Process is a dimension I can largely control and where I have infinite room for growth -and this, dear reader, largely applies to everyone, including you.

I will treat the outcome as I do the weather app, as information of interest I can react to (time to get out those winter boots maybe?) but cannot will to change.

Everything is a process

Getting a job is a process. You need to research, send resumes, interview, follow up, send more resumes, keep interviewing and following up. Eventually, you get more than one offer (or just one and that’s OK) and decide which one to accept.

Taking care of a loved one is a process. Recovery is a process, sometimes lifelong.

Even dying is a process. It may be long if you have a terminal illness, or short if you’re in a fatal car crash. It may be violent or peaceful. It may be faced alone or surrounded by loved ones. But it always is a process.

What’s in store for 2022?

I ended 2020 bemoaning all the dental work my husband and I had to get. Well, 2021 started with me finally getting my new tooth, the end of a 9-month affair involving an extraction, root canal, implant, and, finally, the crown. Dental-wise, apart from that crown, 2021 was happily uneventful.

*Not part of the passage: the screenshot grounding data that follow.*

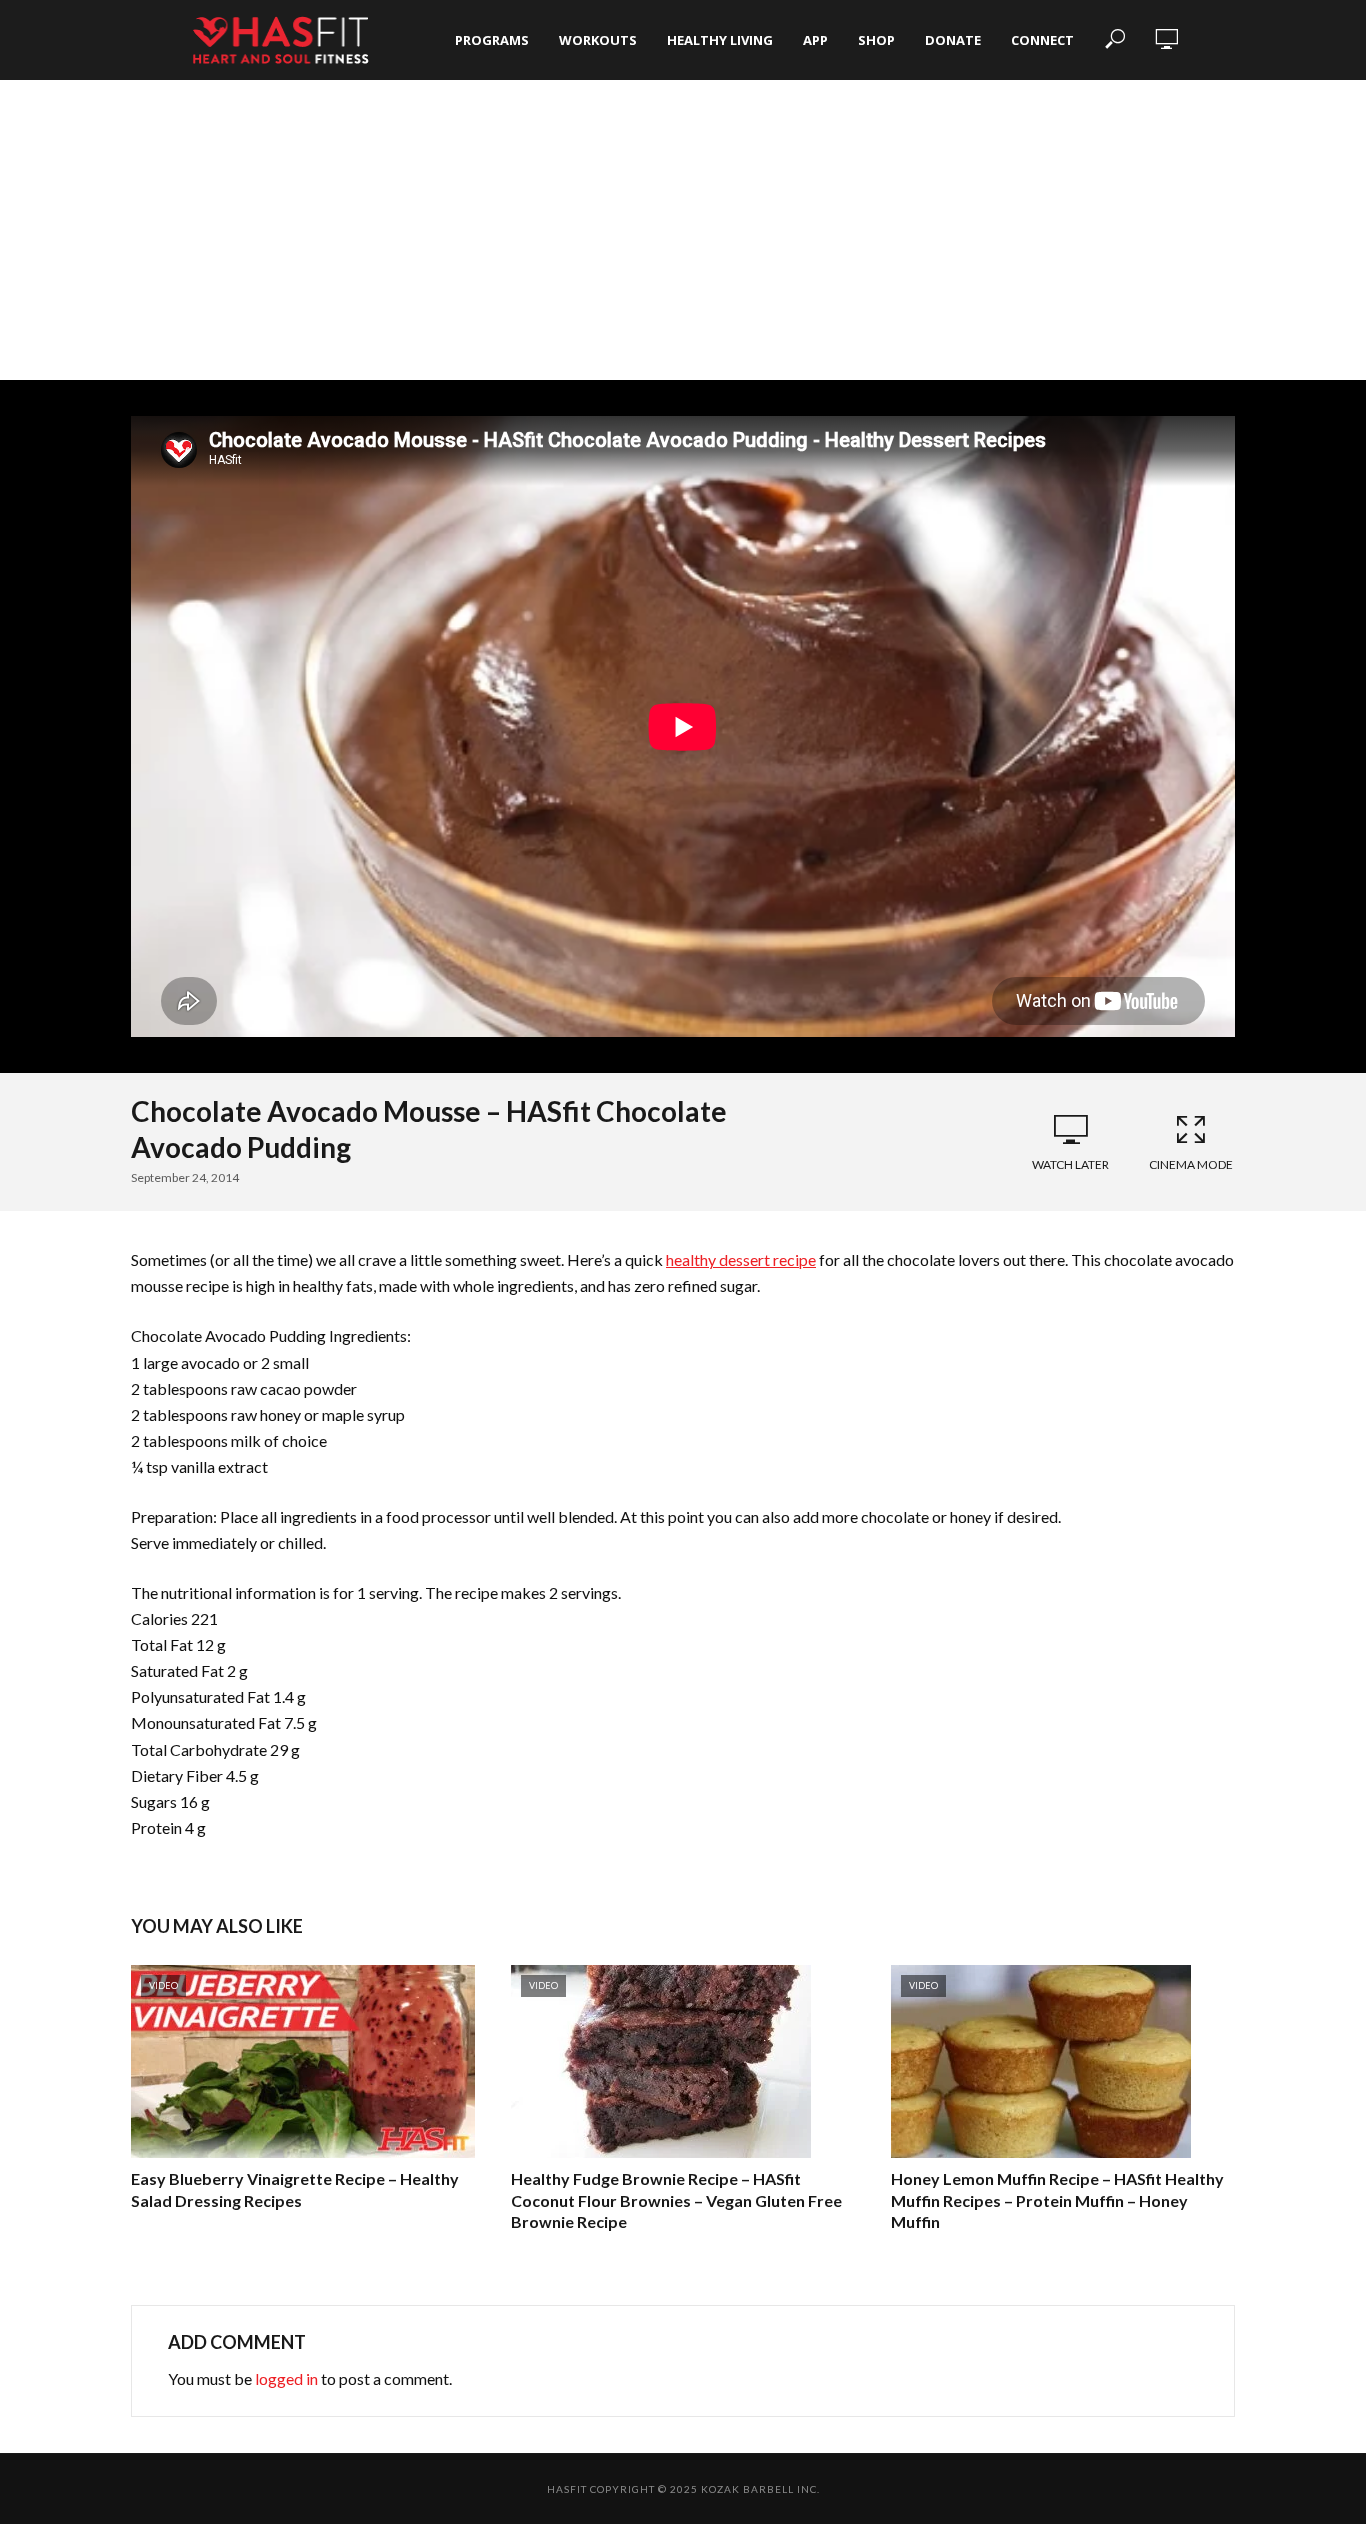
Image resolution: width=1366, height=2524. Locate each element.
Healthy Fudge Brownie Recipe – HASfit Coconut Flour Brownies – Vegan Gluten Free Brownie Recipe (676, 2200)
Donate (953, 40)
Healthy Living (720, 40)
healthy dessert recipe (741, 1259)
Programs (492, 40)
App (815, 40)
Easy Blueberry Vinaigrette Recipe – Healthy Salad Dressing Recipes (295, 2189)
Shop (876, 40)
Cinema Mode (1191, 1164)
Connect (1042, 40)
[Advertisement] (683, 230)
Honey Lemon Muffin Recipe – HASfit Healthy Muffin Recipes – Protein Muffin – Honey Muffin (1057, 2200)
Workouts (598, 40)
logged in (286, 2378)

At the end of last year, I also wrote the following:

“The end of the pandemic, though closer, is still many months away.”

Go ahead, laugh. I chuckled and went like this 🤦🏻‍♀️ when I re-read it. Lesson learned: I’m as good at making predictions about the pandemic as a squirrel is about the price of oil. So no predictions this time!

I do have a few specific tasks I’d like to devote some time to in 2022. One of them is to translate my stories into Spanish. I’m excited to create the Public Ponder Spanish version for everyone who speaks my native language. It’ll be a process with no due date though.

Then too, I’m dying to be able to say “I journal daily”. I want to be the sort of person who journals.

Like last year, I’d like to end with Frederick Douglass’s assertion that:

“He most lives who thinks the most, feels the noblest, acts the best.” (Narrative of the Life of Frederick Douglass, an American Slave)

The fleetingness of life is one thing I constantly ponder. My intention is to live mine to the utmost every day.